Upon completion, the `ParTI()` function returns the following Matlab output:

- arc, the coordinate of the archetypes in the space spanned by the principle components.
- arcOrig, the coordinate of the archetypes in the original space, defined by datapoints.
- pc is a double matrix that saves the projected dataset in the lower dimensional space spanned by the principal components.
- errs, the covariance matrix of the uncertainty on the archetypes. Estimated by bootstrapping. Only
`ParTI()`will return this output. - pval, the p-value that the dataset is described by a simplex. Only
`ParTI()`will return this output.

In addition, the function creates the following figures and tables:

**the function creates CSV tables summarizing the enrichment analysis for discrete and continuous tables**. CSV files whose names end in`...significant.csv`contain only features that are significantly enriched close to archetypes whearas files whose names end with`...All.csv`have enrichment statistics for all features at all archetypes. Each row in the .csv files represent a feature. First column is the archetype number, second column is the feature name, 3rd column represents the p-value that the feature is enriched near the mentioned arcehtype, 4th column indicates whether the feature is significant after controling to multiple-hypthesis testing (1 - significant, 0 - not significant), and the 5th column indicates Pmax - the probablity that the enrichment of the feature is maximal near the archetype (in the lite version this column is 1 if the enrichent at the closest bin is maximal and 0 otherwise). The lower the p-value and the higher Pmax, the stronger the feature is correlated with the archetype. The features that appear in the "significant" file can be used to infer the biological tasks of each archetype.- explained variance by each principal component. This figure lets you determine how many dimensions are necessary to describe the dataset. For instance, the knick in the curve below suggests 3 dimensions.
- Explained Sample Variance (ESV) curve to set the number of archetypes. For example, on the figure below, increasing the numbers of archetypes past 4 yields little improvement in terms of explained sample variance. A good choice might hence be 4 archetypes.
- 2D and a 3D figure showing the position of the archetypes relative to the data
- enrichment curves, which show how the enrichment in different attributes changes as one moves away from the archetypes. For example, in the figure below, we see that normal tissues are strongly enriched close to archetype 4 while samples of the LumB PAM50 subtype are maximally enriched close to archetype 1.

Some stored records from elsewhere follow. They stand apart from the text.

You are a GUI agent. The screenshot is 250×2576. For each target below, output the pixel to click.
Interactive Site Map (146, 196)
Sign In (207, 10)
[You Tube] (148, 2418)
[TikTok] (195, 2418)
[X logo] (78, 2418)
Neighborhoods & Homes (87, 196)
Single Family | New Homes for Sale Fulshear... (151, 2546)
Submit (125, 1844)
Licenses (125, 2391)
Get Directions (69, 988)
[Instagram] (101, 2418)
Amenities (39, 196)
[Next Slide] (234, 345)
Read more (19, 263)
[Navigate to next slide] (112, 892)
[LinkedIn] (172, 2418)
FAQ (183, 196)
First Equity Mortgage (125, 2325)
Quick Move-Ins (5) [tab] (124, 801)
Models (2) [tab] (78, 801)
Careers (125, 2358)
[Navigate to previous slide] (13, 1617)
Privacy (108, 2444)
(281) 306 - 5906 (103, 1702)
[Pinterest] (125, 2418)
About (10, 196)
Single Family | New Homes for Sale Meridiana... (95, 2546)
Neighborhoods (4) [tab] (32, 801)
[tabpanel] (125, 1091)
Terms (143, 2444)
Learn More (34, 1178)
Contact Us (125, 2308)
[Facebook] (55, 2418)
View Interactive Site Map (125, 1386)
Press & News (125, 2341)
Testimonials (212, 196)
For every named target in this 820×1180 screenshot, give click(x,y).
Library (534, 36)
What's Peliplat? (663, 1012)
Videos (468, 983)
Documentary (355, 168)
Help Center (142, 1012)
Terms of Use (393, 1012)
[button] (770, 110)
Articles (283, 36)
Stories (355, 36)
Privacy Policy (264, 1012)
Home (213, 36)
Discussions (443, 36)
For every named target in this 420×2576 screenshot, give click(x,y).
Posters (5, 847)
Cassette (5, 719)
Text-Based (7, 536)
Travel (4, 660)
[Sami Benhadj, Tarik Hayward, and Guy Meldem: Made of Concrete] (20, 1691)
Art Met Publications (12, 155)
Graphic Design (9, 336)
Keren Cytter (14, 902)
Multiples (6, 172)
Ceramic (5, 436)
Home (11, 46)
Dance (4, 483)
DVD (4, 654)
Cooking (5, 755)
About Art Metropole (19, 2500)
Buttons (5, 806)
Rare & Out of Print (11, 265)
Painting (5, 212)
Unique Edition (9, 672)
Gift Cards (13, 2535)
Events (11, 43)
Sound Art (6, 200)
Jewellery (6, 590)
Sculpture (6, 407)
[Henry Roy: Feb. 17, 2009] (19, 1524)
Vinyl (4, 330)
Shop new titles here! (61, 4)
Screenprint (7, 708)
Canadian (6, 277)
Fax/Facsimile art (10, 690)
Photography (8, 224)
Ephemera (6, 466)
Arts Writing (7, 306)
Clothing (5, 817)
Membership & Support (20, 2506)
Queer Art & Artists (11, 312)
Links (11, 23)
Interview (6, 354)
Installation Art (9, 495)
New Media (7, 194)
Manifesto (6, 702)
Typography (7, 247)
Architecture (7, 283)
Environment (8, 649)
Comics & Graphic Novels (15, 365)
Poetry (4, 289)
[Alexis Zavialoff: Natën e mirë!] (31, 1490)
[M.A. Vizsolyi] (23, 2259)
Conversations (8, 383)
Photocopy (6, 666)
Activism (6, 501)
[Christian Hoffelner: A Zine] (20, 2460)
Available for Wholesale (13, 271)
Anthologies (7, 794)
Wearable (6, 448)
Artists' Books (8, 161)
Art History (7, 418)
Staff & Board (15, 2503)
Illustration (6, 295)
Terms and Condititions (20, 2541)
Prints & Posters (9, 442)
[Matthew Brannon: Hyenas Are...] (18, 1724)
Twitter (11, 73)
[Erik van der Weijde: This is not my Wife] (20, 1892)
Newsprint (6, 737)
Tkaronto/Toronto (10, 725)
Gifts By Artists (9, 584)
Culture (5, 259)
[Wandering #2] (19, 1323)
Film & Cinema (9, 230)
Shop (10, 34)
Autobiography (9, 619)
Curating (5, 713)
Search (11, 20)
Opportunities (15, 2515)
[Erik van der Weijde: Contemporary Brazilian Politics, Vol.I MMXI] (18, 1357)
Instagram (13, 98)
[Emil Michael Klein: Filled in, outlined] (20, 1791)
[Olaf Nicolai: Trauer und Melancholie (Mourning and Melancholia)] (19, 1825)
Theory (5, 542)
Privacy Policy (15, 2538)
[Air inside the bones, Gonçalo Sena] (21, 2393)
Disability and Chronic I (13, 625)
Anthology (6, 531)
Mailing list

# Frequently asked questions

**What are the differences between the different algorithms, what are their pros/cons?**

- Sisal: Minimizes the volume of the simplex that encapsulates the data. It is resilient to noise and outliers - data points can end outside of the simplex. Usually archetype are located outside the data. (default)

- MVSA/MVES: Minimizes the volume of the simplex that encapsulates the data. It is not resilient to noise and outliers - data points will all be inside the simplex.

- SDVMM: data points are selected as archetypes, maximizing the variance of the data encapsulated within the resulting simplex. By Selecting tolerance radius around the points selected as archetypes, one can expand the simplex. In general, the archetypes are located within the data.

- PCHA: archetypes are found within the convex hull of the data, maximizing the data encapsulated within the resulting simplex. By selecting a tolerance radius around the points selected as archetypes, one can expand the simplex. In general, the archetypes are located within the data.

For large datasets of thousands data points, the three minimal bounding simplex algorithms (SISAL, MVSA and MVES) give very similar results. We found that the SISAL algorithm performs best since it takes good care of outliers in the dataset and gives the tightest simplex enclosing most of the data points. It is then also natural to use SISAL for calculation of the simplex statistical significance.

However, when the number of data points is on the order of a hundred or less, the SISAL algorithm might ignore important points when calculating the enclosing simplex. This is most relevant when calculating the statistical significance of the simplex. In such cases we used the MVSA algorithm.